I think this “tangling” of variables which intuitively bugs me is why all the factors correlate (except for neuroticism, which inversely correlates). To give one example, someone who is simultaneously extroverted (as defined by me, above) and neurotic will have depressed extroversion scores because they’re nervous and unskilled in social situations. They’re not introverted, they’re just isolated, and the Big 5 can’t tell the difference. The human reader will go on to conclude that introverts are inherently more neurotic. (I can give several other examples in this format for the other constructs, if you don’t agree with this particular one).
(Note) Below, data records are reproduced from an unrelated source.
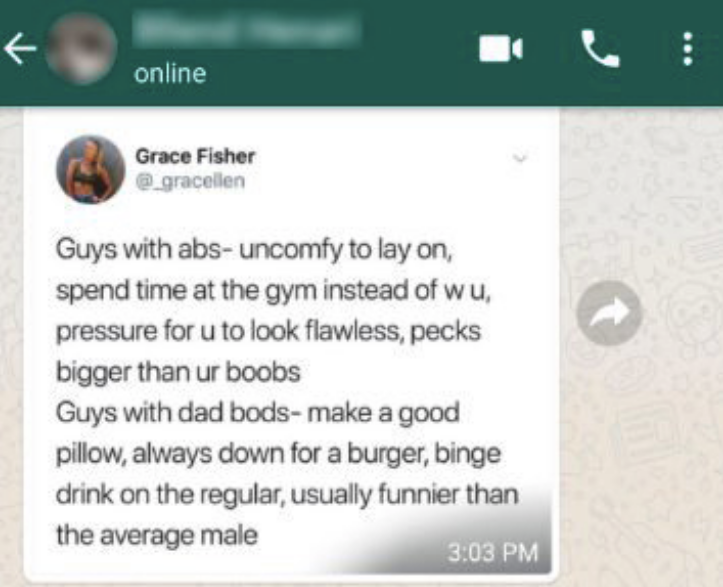The width and height of the screenshot is (723, 587).
Task: Tap the 'the average male' line in image
Action: pyautogui.click(x=157, y=536)
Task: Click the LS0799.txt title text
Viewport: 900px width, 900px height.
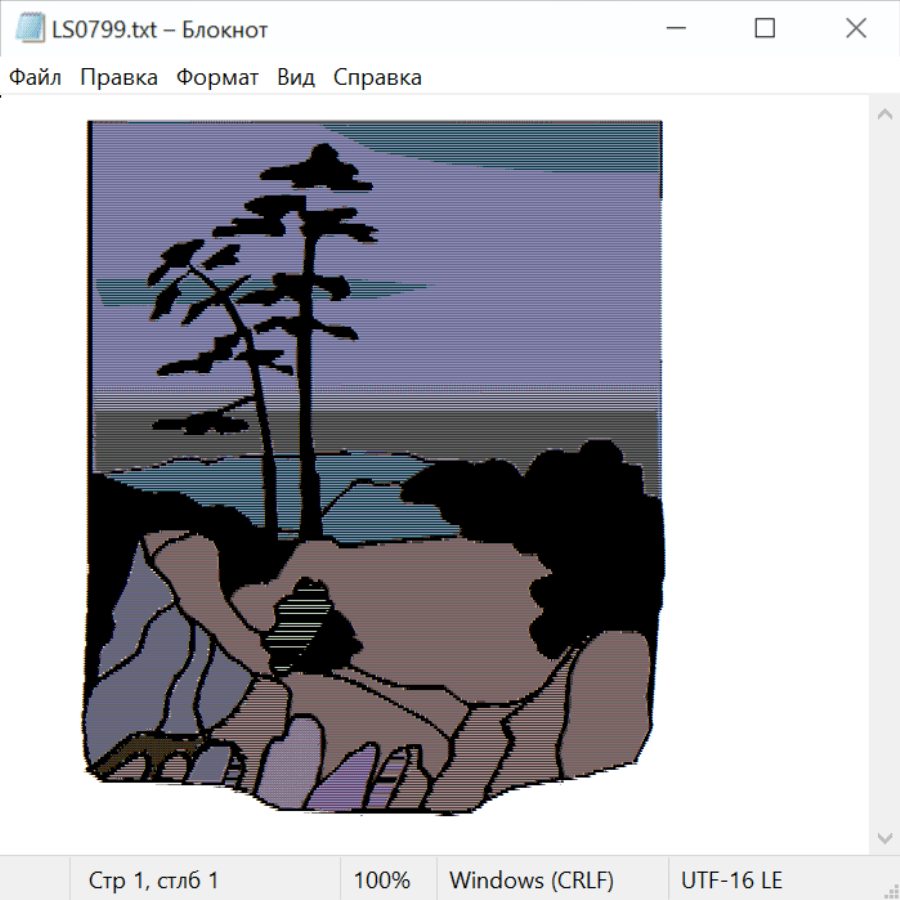Action: point(104,29)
Anyway, my previous dismissal of the Big 5 was wrong. It’s very good at what it claims to do, which is separate out factors which lead to certain patterns of responses. From the algorithms point of view, it doesn’t matter if X and Y are uncorrelated, they still cluster together because of the relationship to P and fold into Construct C. And it is useful to separate out broad patterns of responses into broad constructs even if those constructs contain totally uncorrelated factors, because there is no way you could separate out all the uncorrelated factors anyhow.
Still, that’s why it bugs me. I feel intuitively more satisfied when I look at tests which attempt to myopically measure uncorrelated factors individually and totally ignore the other factors, even though those tests probably won’t be as good at catching broad swathes of behavior like the Big 5 can. People do actually feel like creative smart folks are arrogant and narcissistic meanies because of the behavioral overlap (which is why Lesswrong-ish types are often accused of arrogance and write posts delineating proper humility from “false humility”), and the Big 5 does capture things like that. That instinctively bugs me because it’s conflating things in the same way human beings do, but on the other hand it’s conflating things in the same pattern that humans conflate things, which is actually a pretty big achievement for an algorithm now that I’ve spent more time thinking about it.
Does that make sense / still sound wrong to you? (If you get to it, sorry it’s not more concise.)